Fleet Prison for debtors 

The documents also suggest that, in 1757, some years after being released, John Gibson purchased a brewing business in Rosemary Lane, Aldgate. However, because the ‘extent’ had still not been fully satisfied, John bought the premises and equipment for this business in the name of his mother-in-law, Mary Greene, even though she was not personally involved in running it. In February 1757, or so John Gibson’s widow Mary claims, Mary Greene signed a declaration confirming that John’s money had been used for this transaction and that she was the purchaser in name only. John was the day-to-day manager of the concern and, as his widow says, ‘growing …more regardless’ as the years passed and believing that the authorities ‘would not after so long a period of time trouble him’, mostly used his own name when carrying on this business.

It also appears that, on John’s death in 1763, his widow Mary took possession of the brewing business and sold it ‘upon a fair Appraisement’ to a Mr Holdbrook, using the proceeds to help pay off her late husband’s debts. Despite this, however, one of John Gibson’s debtors, a maltster by the name of John Soundy, took out a commission of bankruptcy against Mary Greene, suggesting that she was liable for the debt.

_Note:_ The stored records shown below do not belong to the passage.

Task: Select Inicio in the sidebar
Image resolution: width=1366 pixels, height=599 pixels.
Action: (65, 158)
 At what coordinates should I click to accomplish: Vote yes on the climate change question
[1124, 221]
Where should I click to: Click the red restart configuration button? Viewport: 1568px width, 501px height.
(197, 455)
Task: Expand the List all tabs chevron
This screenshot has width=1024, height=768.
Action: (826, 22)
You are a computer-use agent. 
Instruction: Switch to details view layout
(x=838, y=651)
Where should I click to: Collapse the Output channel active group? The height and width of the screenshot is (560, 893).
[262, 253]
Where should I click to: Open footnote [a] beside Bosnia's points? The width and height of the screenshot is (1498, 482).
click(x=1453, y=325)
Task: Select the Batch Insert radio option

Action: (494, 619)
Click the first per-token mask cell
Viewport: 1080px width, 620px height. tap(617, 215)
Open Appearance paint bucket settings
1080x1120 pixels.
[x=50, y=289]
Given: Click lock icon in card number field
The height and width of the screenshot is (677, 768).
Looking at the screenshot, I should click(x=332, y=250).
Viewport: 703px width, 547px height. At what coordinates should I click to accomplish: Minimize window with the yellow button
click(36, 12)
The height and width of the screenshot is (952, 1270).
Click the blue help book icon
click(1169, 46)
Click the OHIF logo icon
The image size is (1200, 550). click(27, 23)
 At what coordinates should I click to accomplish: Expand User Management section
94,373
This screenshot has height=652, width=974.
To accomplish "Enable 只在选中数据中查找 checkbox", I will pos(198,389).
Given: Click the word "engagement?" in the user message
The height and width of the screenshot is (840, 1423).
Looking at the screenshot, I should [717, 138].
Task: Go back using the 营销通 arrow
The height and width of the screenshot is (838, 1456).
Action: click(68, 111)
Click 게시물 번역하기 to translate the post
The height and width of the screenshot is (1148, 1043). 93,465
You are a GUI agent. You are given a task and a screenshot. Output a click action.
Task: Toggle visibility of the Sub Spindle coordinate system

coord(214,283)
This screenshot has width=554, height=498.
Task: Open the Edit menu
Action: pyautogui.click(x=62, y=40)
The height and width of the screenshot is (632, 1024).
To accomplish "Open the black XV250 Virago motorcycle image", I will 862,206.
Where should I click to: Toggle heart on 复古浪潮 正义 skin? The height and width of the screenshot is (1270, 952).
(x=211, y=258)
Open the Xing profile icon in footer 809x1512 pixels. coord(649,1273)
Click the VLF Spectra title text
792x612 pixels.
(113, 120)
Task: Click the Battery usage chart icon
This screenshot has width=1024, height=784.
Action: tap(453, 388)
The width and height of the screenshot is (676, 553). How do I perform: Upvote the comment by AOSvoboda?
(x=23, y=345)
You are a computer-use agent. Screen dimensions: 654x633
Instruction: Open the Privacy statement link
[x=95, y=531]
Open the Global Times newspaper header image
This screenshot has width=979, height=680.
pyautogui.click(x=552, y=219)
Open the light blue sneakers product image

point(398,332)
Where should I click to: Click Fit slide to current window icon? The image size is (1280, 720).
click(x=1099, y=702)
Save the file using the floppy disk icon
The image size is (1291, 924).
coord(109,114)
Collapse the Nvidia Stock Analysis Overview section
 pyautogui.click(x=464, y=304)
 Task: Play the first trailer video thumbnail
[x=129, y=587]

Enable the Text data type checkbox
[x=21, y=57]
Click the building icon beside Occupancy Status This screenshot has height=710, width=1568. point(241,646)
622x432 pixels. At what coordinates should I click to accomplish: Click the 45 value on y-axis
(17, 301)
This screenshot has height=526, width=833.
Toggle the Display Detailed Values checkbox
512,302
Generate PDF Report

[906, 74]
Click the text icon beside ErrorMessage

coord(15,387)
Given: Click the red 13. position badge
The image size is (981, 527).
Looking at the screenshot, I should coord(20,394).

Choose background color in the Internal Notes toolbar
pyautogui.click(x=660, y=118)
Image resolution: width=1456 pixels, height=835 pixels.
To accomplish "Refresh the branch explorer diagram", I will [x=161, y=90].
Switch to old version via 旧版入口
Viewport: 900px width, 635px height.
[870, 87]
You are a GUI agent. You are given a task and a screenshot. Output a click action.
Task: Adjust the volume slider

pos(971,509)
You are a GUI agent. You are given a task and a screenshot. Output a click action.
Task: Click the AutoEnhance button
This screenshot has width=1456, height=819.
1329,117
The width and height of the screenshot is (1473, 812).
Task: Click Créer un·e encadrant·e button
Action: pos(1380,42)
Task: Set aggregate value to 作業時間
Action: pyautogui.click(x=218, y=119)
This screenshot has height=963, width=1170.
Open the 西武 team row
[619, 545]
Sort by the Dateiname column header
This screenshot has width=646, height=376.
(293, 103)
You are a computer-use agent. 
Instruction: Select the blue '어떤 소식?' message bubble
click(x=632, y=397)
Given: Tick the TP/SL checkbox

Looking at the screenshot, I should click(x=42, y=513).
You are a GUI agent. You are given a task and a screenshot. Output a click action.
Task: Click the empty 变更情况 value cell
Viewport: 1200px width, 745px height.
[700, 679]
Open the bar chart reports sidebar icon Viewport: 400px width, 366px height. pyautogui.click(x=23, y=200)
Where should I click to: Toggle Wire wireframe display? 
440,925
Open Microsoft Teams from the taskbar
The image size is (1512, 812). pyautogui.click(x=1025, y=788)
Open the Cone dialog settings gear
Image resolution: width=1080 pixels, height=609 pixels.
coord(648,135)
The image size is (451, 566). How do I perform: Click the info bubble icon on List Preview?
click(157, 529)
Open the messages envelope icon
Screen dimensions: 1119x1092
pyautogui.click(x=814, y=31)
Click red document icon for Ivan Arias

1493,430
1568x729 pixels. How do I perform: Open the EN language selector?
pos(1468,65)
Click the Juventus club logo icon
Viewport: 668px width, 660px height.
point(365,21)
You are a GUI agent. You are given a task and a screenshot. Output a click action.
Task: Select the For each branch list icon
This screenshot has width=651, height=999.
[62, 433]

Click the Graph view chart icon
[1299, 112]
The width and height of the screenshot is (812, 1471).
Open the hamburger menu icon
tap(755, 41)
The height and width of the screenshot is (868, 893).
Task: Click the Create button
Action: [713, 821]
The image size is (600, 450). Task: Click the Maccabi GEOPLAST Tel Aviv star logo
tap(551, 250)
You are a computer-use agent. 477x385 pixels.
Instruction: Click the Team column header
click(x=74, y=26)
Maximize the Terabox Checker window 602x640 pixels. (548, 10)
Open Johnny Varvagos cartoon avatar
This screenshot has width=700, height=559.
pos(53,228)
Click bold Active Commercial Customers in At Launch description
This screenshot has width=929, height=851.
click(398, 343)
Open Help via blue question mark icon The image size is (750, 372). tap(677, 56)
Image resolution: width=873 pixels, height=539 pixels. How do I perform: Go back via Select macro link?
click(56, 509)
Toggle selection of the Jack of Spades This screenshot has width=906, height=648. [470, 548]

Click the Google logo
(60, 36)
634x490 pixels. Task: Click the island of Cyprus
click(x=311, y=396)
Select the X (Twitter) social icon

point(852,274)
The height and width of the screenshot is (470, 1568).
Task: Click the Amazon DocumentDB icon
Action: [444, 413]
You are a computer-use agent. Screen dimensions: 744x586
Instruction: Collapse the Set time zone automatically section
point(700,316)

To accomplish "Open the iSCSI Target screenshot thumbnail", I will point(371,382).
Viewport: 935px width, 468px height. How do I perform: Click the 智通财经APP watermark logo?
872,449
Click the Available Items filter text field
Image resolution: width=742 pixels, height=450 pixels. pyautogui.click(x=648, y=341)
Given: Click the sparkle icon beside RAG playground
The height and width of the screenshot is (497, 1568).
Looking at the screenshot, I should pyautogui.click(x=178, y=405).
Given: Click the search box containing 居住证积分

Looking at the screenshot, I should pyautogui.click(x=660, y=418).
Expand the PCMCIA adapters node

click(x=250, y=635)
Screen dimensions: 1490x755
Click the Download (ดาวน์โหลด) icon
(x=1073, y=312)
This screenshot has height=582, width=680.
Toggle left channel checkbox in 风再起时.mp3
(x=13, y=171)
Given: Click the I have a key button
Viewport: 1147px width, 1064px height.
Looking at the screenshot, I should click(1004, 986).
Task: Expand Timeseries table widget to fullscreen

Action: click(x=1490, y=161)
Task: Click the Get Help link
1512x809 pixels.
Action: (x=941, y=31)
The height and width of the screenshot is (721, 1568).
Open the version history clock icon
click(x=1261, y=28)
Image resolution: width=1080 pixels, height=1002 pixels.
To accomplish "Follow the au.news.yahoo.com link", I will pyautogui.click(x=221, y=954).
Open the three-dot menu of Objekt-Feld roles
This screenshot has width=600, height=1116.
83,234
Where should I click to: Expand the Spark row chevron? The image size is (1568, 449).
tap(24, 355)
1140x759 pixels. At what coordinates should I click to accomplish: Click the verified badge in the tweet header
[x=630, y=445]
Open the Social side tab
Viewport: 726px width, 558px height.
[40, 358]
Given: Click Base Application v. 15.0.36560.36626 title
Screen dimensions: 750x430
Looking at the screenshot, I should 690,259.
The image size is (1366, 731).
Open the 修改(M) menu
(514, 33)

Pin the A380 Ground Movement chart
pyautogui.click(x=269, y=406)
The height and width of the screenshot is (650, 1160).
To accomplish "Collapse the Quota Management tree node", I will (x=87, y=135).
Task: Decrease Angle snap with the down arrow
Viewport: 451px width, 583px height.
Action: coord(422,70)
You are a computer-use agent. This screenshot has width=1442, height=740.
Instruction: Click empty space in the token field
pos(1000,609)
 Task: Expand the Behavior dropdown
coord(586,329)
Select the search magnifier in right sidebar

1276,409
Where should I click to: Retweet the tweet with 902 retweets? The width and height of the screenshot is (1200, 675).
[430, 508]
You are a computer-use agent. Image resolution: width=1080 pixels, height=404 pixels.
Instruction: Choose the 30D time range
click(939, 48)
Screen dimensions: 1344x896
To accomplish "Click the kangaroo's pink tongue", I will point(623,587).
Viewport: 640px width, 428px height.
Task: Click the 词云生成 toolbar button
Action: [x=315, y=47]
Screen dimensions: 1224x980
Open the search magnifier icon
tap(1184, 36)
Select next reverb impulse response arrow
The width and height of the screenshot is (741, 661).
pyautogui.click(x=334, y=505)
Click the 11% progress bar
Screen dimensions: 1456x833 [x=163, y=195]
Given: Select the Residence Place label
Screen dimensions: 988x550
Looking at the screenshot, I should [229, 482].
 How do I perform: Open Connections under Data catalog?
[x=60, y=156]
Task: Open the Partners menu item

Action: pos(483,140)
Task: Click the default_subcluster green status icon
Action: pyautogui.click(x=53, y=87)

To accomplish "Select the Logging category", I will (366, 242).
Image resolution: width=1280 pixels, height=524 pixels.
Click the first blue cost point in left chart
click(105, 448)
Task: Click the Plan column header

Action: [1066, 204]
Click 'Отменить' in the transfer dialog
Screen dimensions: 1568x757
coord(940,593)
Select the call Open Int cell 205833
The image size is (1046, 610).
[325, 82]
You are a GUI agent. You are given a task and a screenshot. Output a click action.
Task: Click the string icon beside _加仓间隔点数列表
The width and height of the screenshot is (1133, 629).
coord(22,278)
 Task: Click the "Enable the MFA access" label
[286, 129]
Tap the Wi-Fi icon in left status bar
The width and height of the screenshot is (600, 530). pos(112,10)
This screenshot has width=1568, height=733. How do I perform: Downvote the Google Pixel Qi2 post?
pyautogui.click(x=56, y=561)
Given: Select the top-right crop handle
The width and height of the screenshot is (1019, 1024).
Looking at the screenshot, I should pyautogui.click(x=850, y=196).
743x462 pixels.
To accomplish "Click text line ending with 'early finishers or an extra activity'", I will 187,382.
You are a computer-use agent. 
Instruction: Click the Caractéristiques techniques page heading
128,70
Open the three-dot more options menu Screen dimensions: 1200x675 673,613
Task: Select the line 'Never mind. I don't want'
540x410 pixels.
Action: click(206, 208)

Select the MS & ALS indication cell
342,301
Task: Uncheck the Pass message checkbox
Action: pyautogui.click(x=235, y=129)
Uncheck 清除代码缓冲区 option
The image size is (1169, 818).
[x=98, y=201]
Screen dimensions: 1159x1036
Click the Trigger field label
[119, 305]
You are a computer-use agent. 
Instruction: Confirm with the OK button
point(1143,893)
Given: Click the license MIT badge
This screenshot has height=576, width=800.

He and one Joseph Burch, described by Mary Gibson as a creditor of John’s ‘but … pretending to be a Creditor of the said Mary Greene by reason of her Name having been made use of by the deceased’, were made assignees under the bankruptcy commission. In 1764, they took out an action against Mary Gibson for the ‘brewing utensils’, under the ‘pretence’ (as Mary puts it) that they really belonged to Mary Greene. As a result of this dispute, Mary Gibson declares that she is, as yet, unable to provide a ‘true and faithful inventory’ of her late husband’s property.

In other words, Mary Gibson was in dispute with her late husband’s debtors and creditors, who were using Mary Greene’s nominal ownership of the brewing business to extract money from her, to the extent of having her declared bankrupt. These declarations are evidence of Mary Gibson’s efforts to have her mother (who must have been at least eighty years old by this time) released from this financial burden. I’ve discovered a record of the bankruptcy of ‘Mary Green, late of Derby street, Rosemary-lane, Middlesex, Widow, and Brewer’, in a collection of miscellaneous memoirs and correspondence from August 1763.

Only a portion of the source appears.